Véronic DiCaire avait tout prévu pour sa grande rentrée parisienne d'hier soir... sauf le rappel que la centaine de spectateurs venus la voir au Théâtre de la Gaîté-Montparnasse lui a réclamé au terme de sa performance d'une heure.

Valérie Lessard LE DROIT

L'imitatrice, chanteuse et humoriste était en train de recevoir les félicitations de son producteur Gilbert Coullier dans sa loge, quand le régisseur est venu la chercher en catastrophe.

«J'étais tellement énervée que j'ai failli me tromper de porte et me retrouver dans les toilettes au lieu de sur la scène!» a raconté Véronic DiCaire en riant, quelques minutes après son spectacle. Visiblement émue par l'accueil du public, l'artiste était revenue, un peu plus tôt, devant la foule pour remercier les gens.

«On n'oublie jamais notre première fois. C'était la première fois que je donnais un spectacle seule à Paris et je ne vous oublierai jamais, leur a-t-elle dit, les larmes aux yeux. Chez nous, c't'écoeurant, ça veut dire que c'est top. Et je veux vous dire que c't'écoeurant ce que je suis en train de vivre avec vous!»

Premier à acheter ses billets pour son spectacle, après l'avoir vue à l'émission de télévision de Michel Drucker en janvier, Dibo Cohen était conquis. «Elle est écoeurante, cette fille, comme vous dites! Sincèrement, elle est extraordinaire.»

«Elle nous faire rire tout en étant émouvante. Chapeau!

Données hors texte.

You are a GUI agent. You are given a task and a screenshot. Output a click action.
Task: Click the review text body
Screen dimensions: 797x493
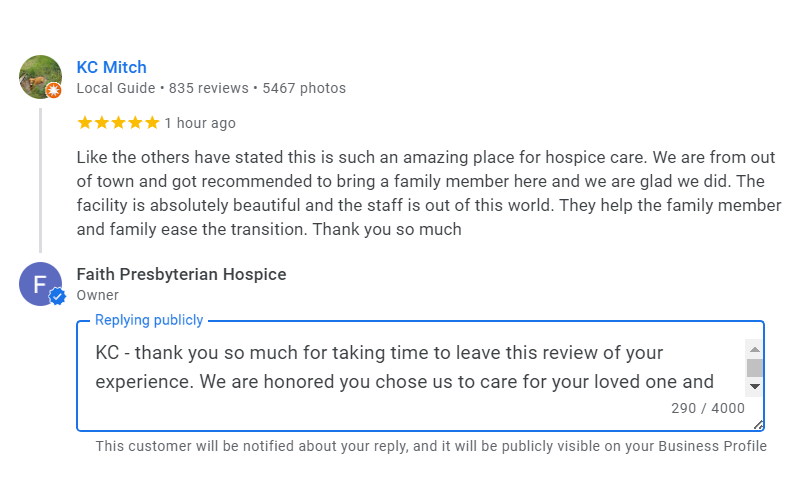pos(428,193)
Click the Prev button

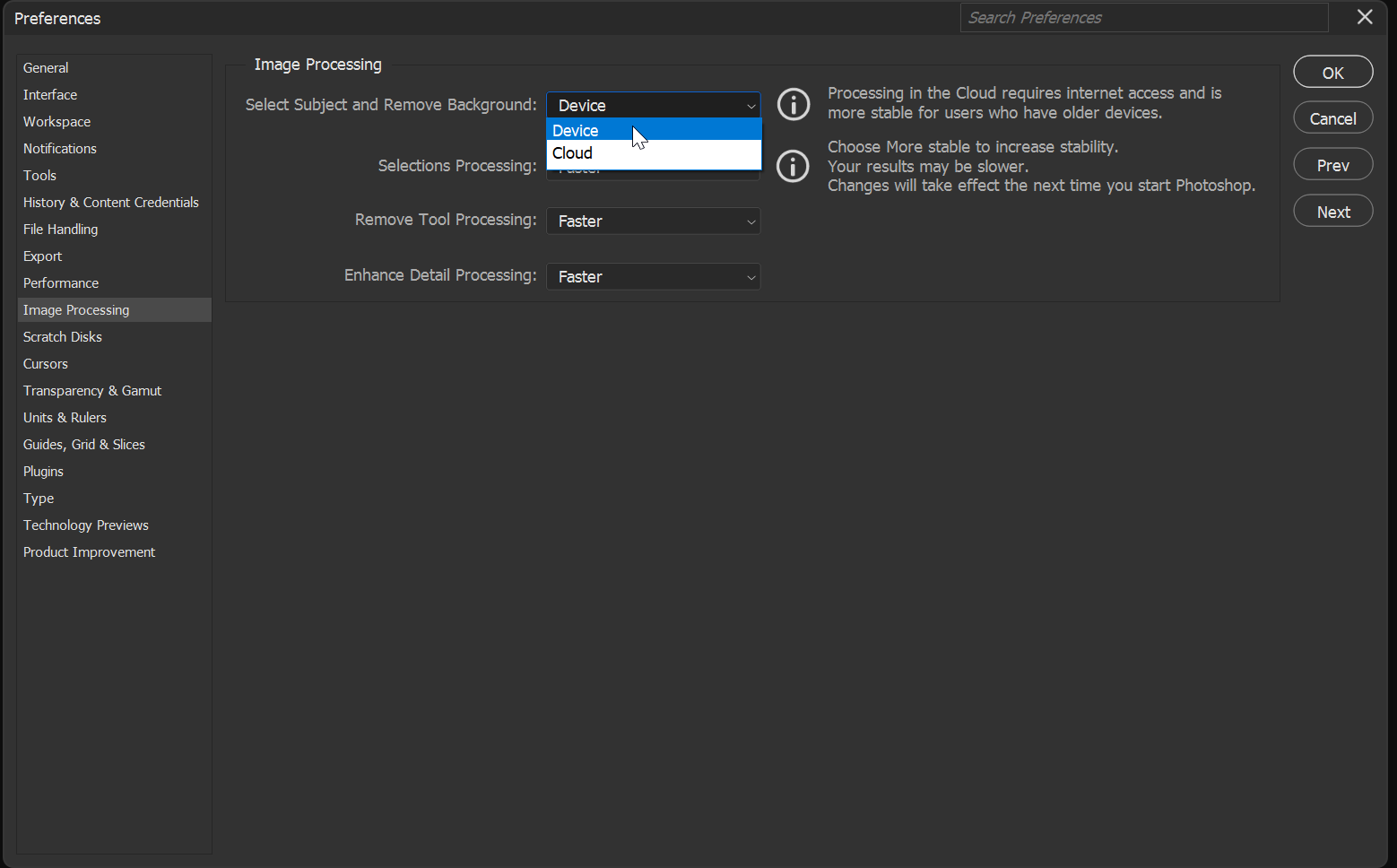tap(1332, 164)
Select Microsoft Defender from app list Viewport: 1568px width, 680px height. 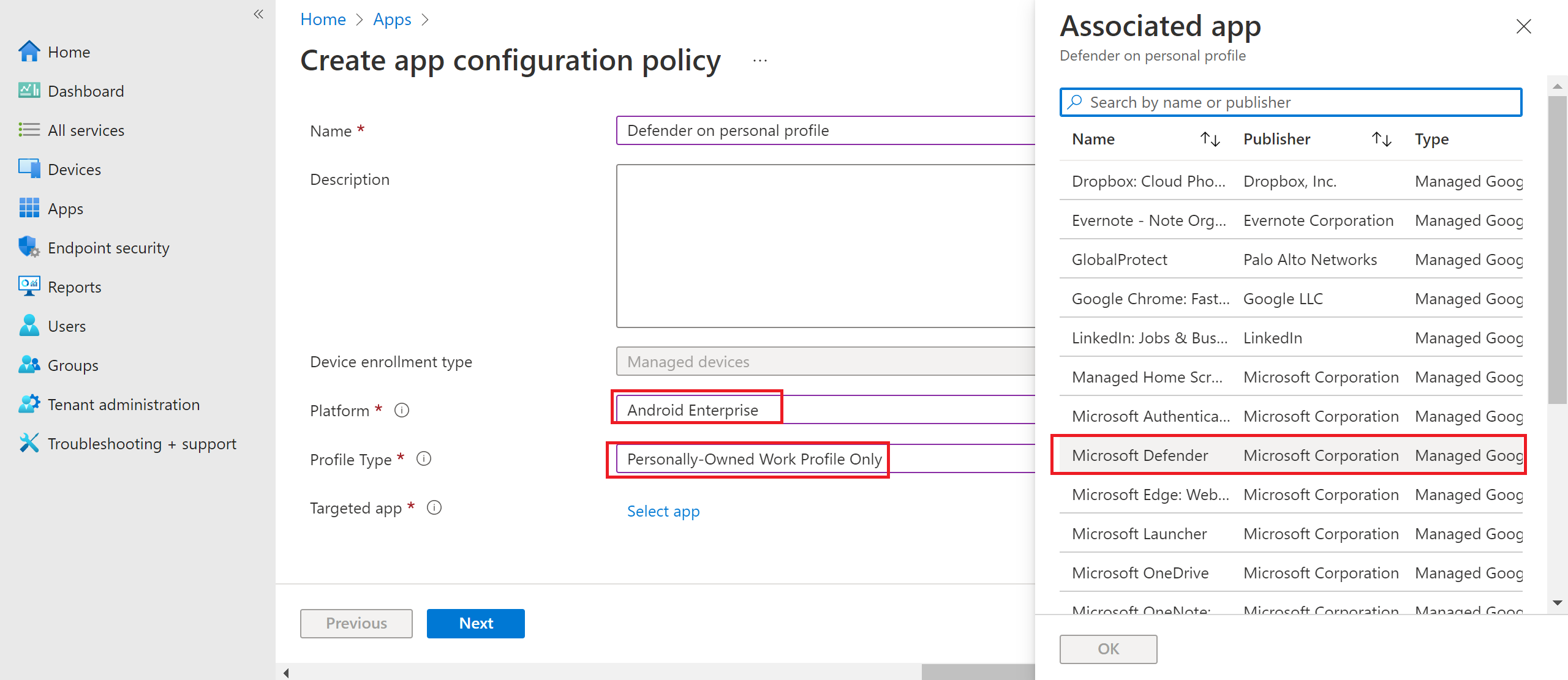click(1141, 455)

Elle a une belle carrière devant elle en France, c'est certain», a commenté Paule Benessiano.

De passage à Paris, le galeriste ottavien Jean-Claude Bergeron était lui aussi sur place, hier, pour applaudir la Franco-Ontarienne. «Je l'avais vue à Gatineau et j'étais curieux de voir les têtes d'affiche françaises qu'elle allait imiter. Je l'ai trouvée encore meilleure que chez nous», a-t-il mentionné.

Véronic DiCaire craignait le manque de réaction de la foule. La centaine de spectateurs a vite fait sentir sa présence, tapant des mains tantôt sur Tout est KO de Mylène Farmer, tantôt sur Simply The Best de Tina Turner.

Si son Édith Piaf a touché la foule, ses Lara Fabian et Susan Boyle ont elles aussi été chaleureusement applaudies. Dans un autre registre, son imitation physionomiste de l'humoriste Anne Roumanoff et celle, plus audacieuse, de la première dame française Carla Bruni-Sarkozy - rebaptisée Carla Sarko-Broconini dans son numéro - ont bien fait rigoler.

«Un mètre de neige et on ne voit plus Sarko», lui fait-elle chanter, sur l'air de Quelqu'un m'a dit pour parler de l'hiver québécois, suscitant de francs éclats de rire dans la salle. «On est conscients qu'elle est aimée ici et que ça peut être délicat de la parodier. Mais on ne le fait pas méchamment, et je pense que les gens ont aimé», a expliqué Véronic DiCaire.

Ses imitations de Céline Dion étaient évidemment très attendues du public: qu'elle chante «joyeux anniversaire» à un spectateur, All By Myself ou qu'elle fasse la «bio de star» de la diva, en l'incarnant à diverses époques. «Je suis un fan de Céline et les notes sont les mêmes. C'est saisissant!» a lancé Samuel Fissier, à la sortie de la salle.

Pour ce qui est de la possibilité de prévoir un rappel, Véronic DiCaire ne veut surtout pas présumer que les spectateurs des prochains soirs réclameront une autre chanson comme ceux d'hier. «Mais au cas où, on va devoir voir avec Josée (Fortier, la metteure en scène) ce qu'on pourrait faire...» a-t-elle conclu, comblée et rassurée de cette première rencontre avec le public français.

Un représentant de Paris Match était là hier, et plusieurs journalistes ont par ailleurs confirmé leur présence pour la représentation de ce soir. «Ce sera une autre grosse soirée pour nous», a soutenu le gérant et conjoint de l'artiste, Rémon Boulerice.